Patchwork Golem - Patchwork is the name of the town's golem builder. Also the name of his family Golem, one possible way to eliminate the treat of the comet. Also the physical description of the scrap-metal golems Patchwork puts together.

Shocking Arrows - The arrows needed to power the Patchwork Golem, conveniently
Lord Komē's weapon of choice. Also Patchwork's naughty tattoos. Also, Patchwork's "shocking Eros", the main reason they have access to the demigoddess (and yes, I know Eros was male in greek mythology, I just "re-flavored" him a bit).
 

Iron Sky

Procedurally Generated
Since I didn't post them before, here are the Encounters mentioned above:

Wake the Dead
When the PCs take an extended rest, the Sleeping Martyr strikes. The PCs find themselves in the small village on the way to Nostradus and the Sleeping Martyr appears at first as the woman who died there, head down and arms held straight out to the sides.

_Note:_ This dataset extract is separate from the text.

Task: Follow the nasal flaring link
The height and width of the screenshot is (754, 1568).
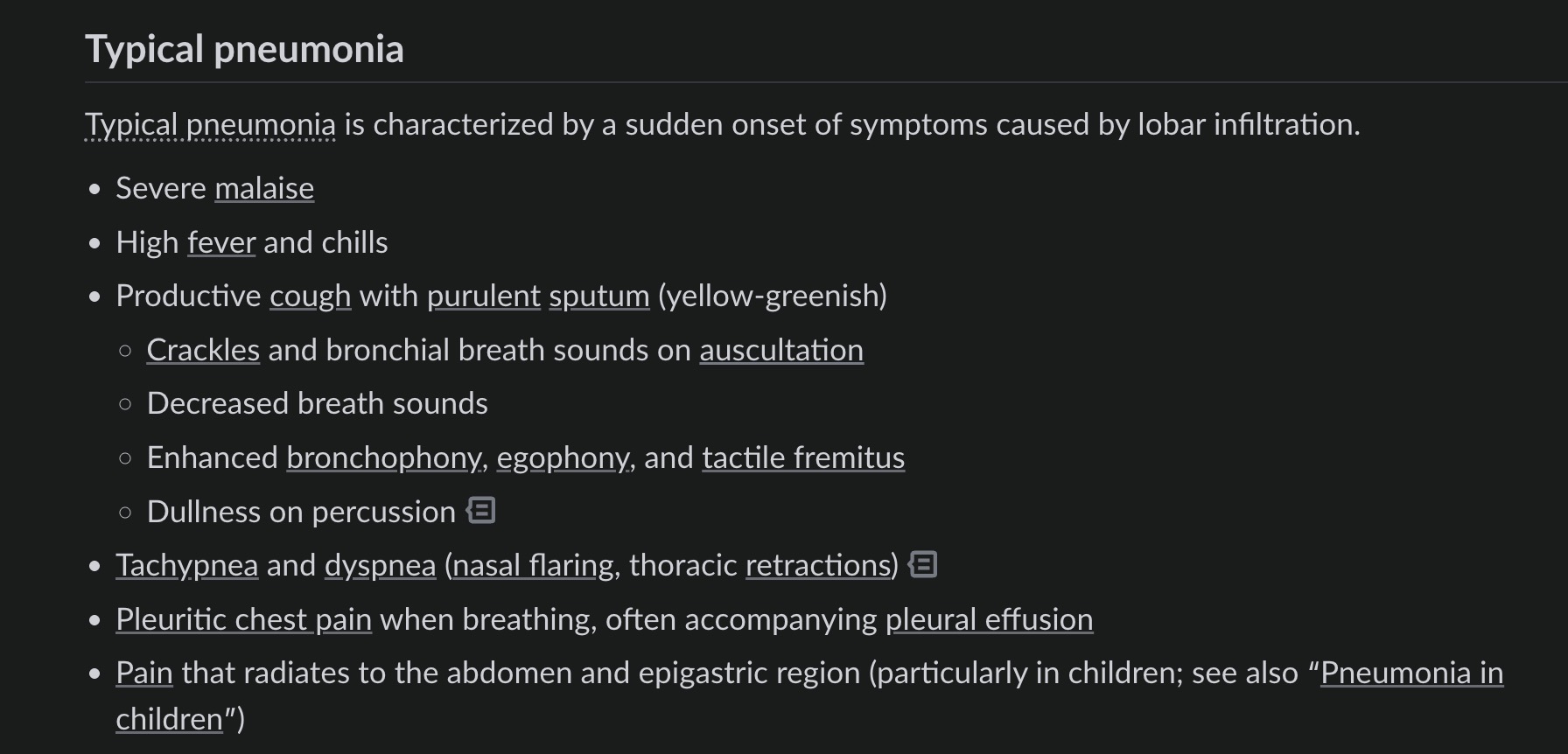Action: point(533,566)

As the PCs watch, the woman dissolves away, leaving a figure cloaked in thick layers of tattered rags, head hidden by moth-eaten, threadbare scarves. It looks up, yellow eyes glowing in the slit between the wrappings that hide its head. Kill me, if you can, it whispers, the voice but a croak. Then combat is joined.

The map is a small abandoned village. The PCs start in the town square with small buildings all around. The Sleeping Martyr stands 5 squares away, next to the town well. The PCs do not realize it, effectively, they and the Martyr hay fly and they have the phasing quality(since it's all a dream). If a PC takes a minor action they can make a Moderate Insight check. Success gives them access to fly and phasing. For each PC that has made the check, all others get +2 to their checks.

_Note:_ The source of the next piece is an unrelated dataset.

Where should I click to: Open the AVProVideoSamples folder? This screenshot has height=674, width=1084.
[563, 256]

The Martyr urges the PCs to kill her in different ways throughout the fight since any damage she takes increases the damage she can deal to the PCs.

Any PCs that die in the battle stay dead, as does the Sleeping Martyr if they kill her.

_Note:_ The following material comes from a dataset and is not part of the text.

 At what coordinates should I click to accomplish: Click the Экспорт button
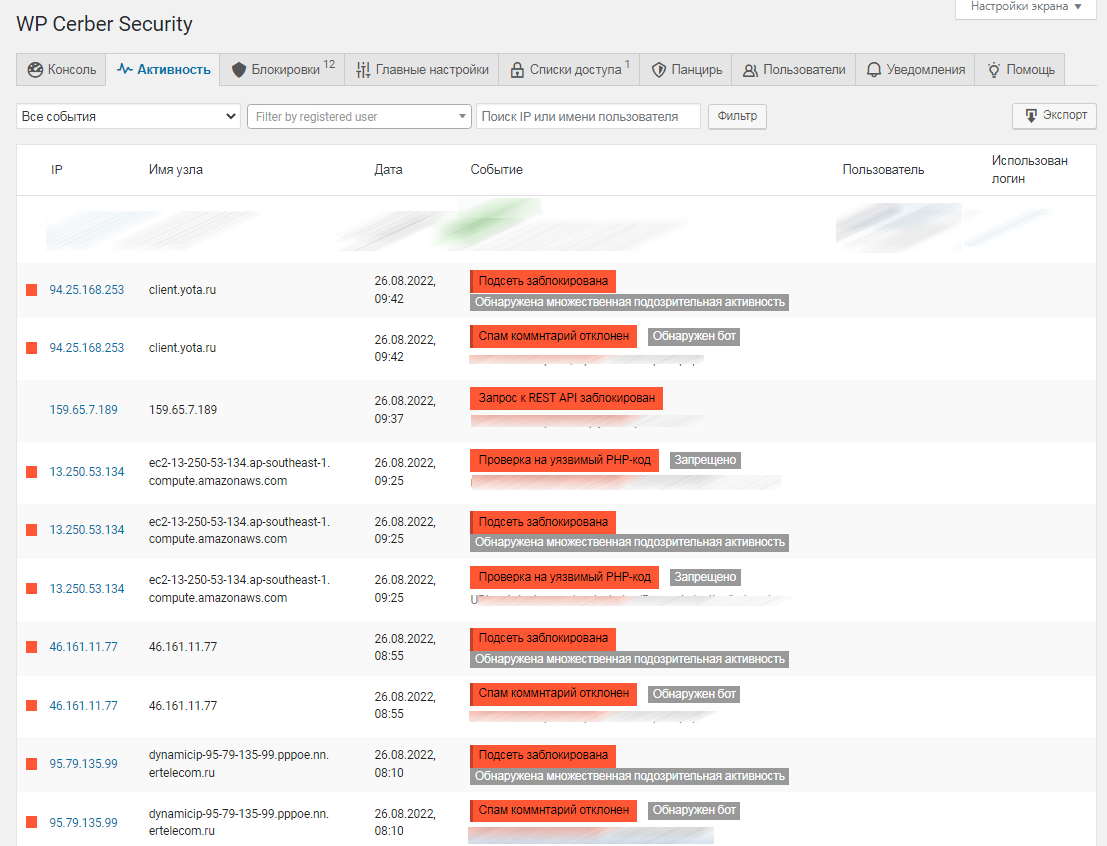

The Martyr's shtick: Every time she is hit by an attack, she gets an extra dice of damage that she can apply to one of her attacks the next round. Her attacks tend to drop her defenses, grant OAs, etc in return for extra damage output.

Enemies:
The Dreaming Martyr, Level 21 Solo Brute

The Skythed Piper
As the PCs travel, they come across an abandoned town. Along the side of the town, near the road, is an open mass grave, a 1 square deep 3x12 square pit full of bodies(difficult terrain). The edges are sloped so no checks are required to enter or exit(though they are also difficult terrain).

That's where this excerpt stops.